Yeni bir yere giderken en çok da
yukardan görüntüsünü merak ediyordum. Hele bir de gece ise iniş saatim beni büyüleyip,
o şehir ile ilgili değişik fikirler geliştirmeme, bazen bilinmeyene giden yolda
yorumlar, kurmacalar yapmama sebep oluyorlardı. Bu sefer uçağım 12 gün önce
geldiğim bu yerden az sonra kalkacak ve inerken gördüğüm beni dehşete düşüren
manzarayı bu sefer ayrılırken görecektim.”üçer-beser kümelenmiş sarı ışıklar
aman tanrım nereye geliyorum? Aşağıda bir köy var.
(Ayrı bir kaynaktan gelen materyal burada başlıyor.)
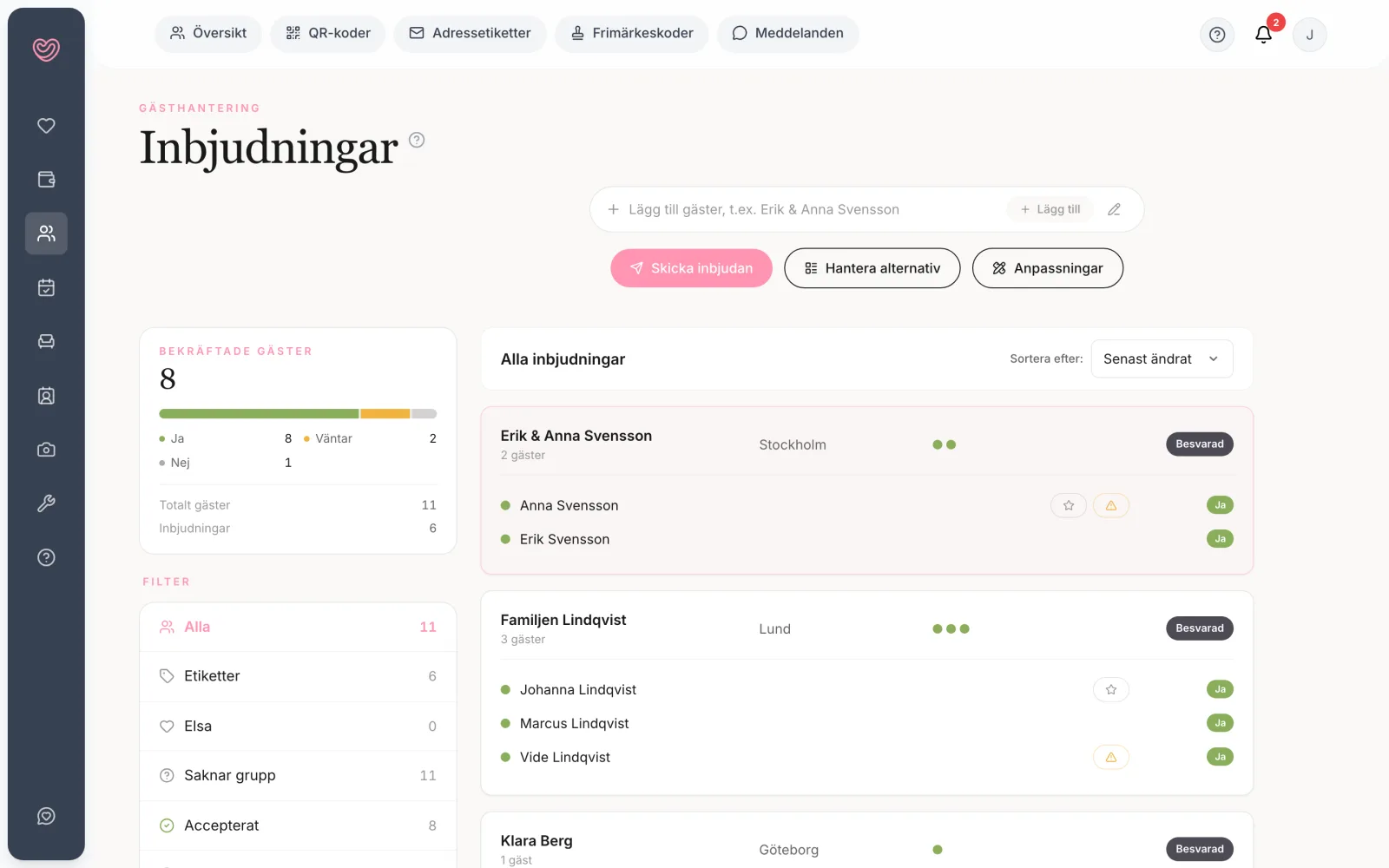The image size is (1389, 868).
Task: Click the Skicka inbjudan button
Action: (691, 268)

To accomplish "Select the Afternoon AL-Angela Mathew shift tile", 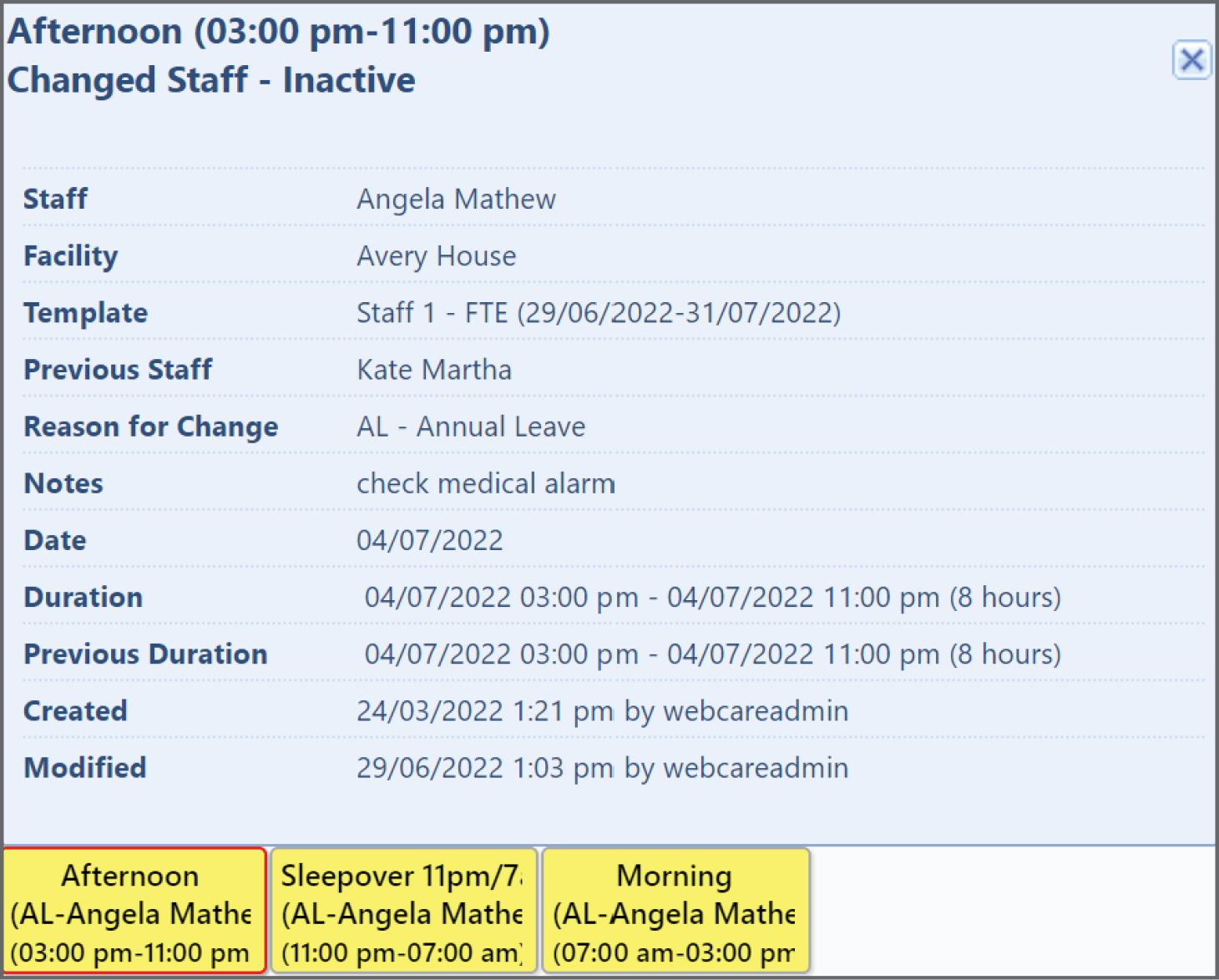I will pyautogui.click(x=134, y=911).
Nedir bu sarı ışıklar çöle
mi iniyorum…evet medeniyetten fazlası ile uzak 1930 larda kalan bir ülkeye
gittiğimin farkında idim.Sırf onun için yanıma çatal,bıçak,kasık,ıslak mendil…bir
çok şey almıştım ama hayır bu kadar da olamaz” düşüncesinden baksa hiçbir şey
geçmiyordu aklımdan.
Kim bilebilirdi yukarıdan süzülerek
inerken beni bu denli şaşırtan yerin 12 günde beni fazlası ile içine alıp,
dönüşümde kalbimi ve ruhumu burada alıkoyabileceğini.
Yan tarafıma oturanların tam tahmin
ettiğim gibi 4 gün önce Sana’a ya gelen Türk grup olduğunu öğrenmem fazla uzun sürmedi.
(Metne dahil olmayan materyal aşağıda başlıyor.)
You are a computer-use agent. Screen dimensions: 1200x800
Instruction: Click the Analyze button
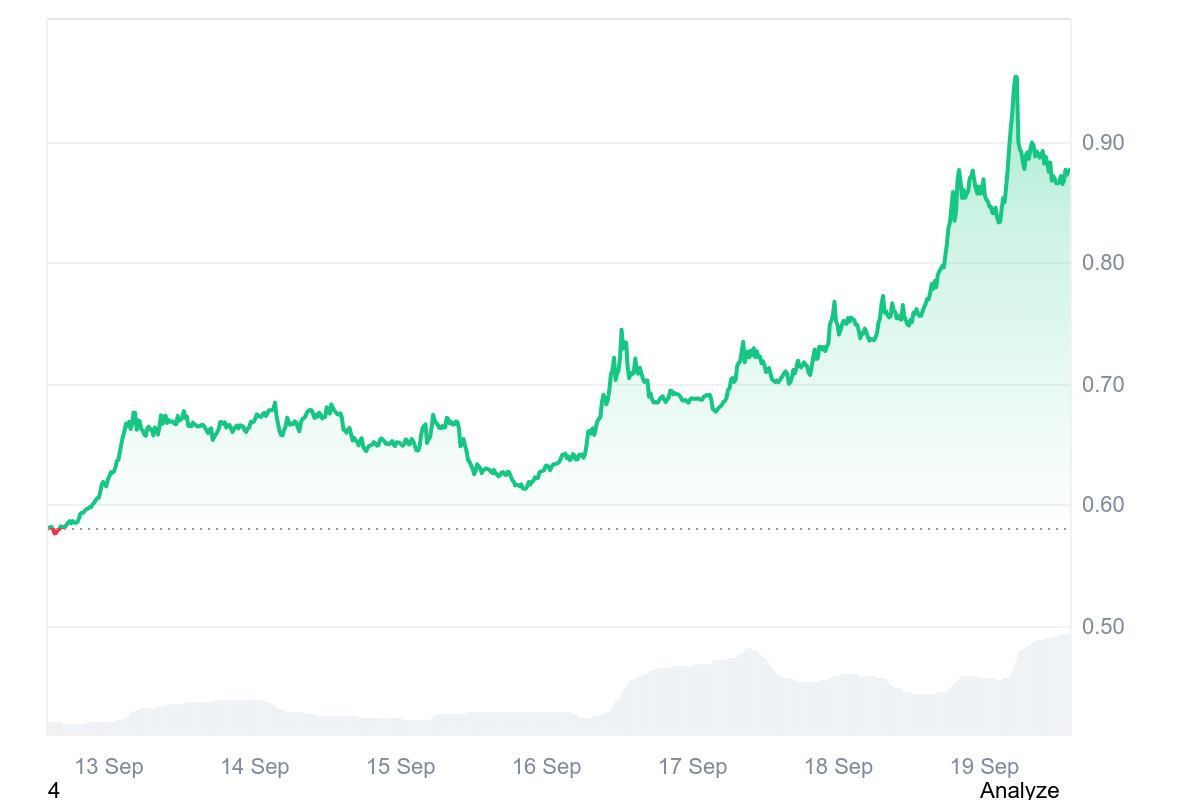1019,790
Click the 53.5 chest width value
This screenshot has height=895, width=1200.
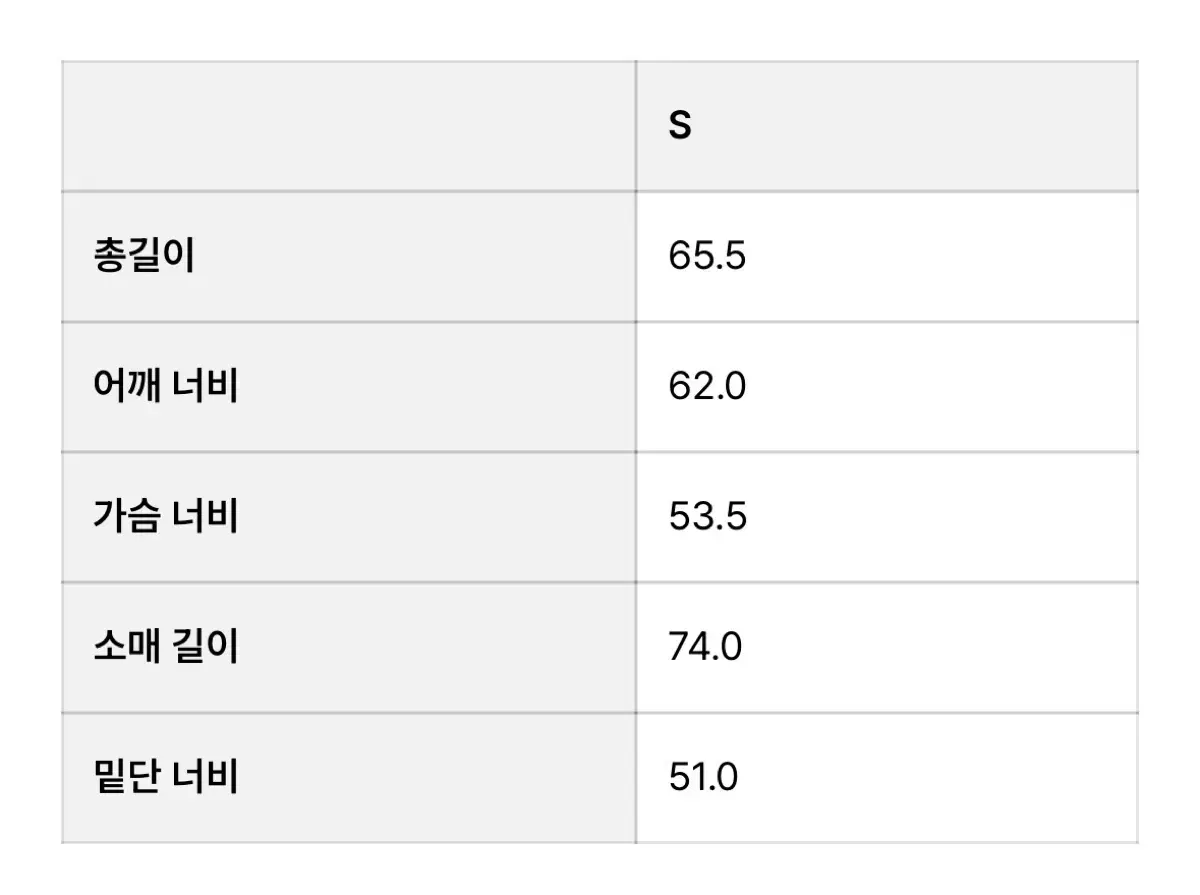coord(707,517)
Yemen çok fazla turistin geldiği bir yer olmadığı için hangi gün nereye kaç turistin
indiğinin çetelesini tutmaları zor olmuyor. Keza 4 gün önce Thula-Kawkaban ve
Tawıla ya bizi götürecek aracı ayarlamak için gittiğimiz turizm firmasında” Bugün
Türk bir grup geliyor…” bilgilerini de sormadan bize vermişlerdi. Bu tur bilgileri,
cezaevindeki mensuplarını çıkarmak için turistleri kaçırıp devlet ile pazarlık
yapmayı kendine ıs edinen bazı aşiretlerin öğrenmesi de zor olmuyordu. Ne de çok
istemiştim kaçırılmayı keza kaçırdıkları turistlere hiçbir şey yapmadıklarını iyi
biliyordum. Onlarla kaldığım sürede edindiğim bilgilerle kesin kitap yazardım.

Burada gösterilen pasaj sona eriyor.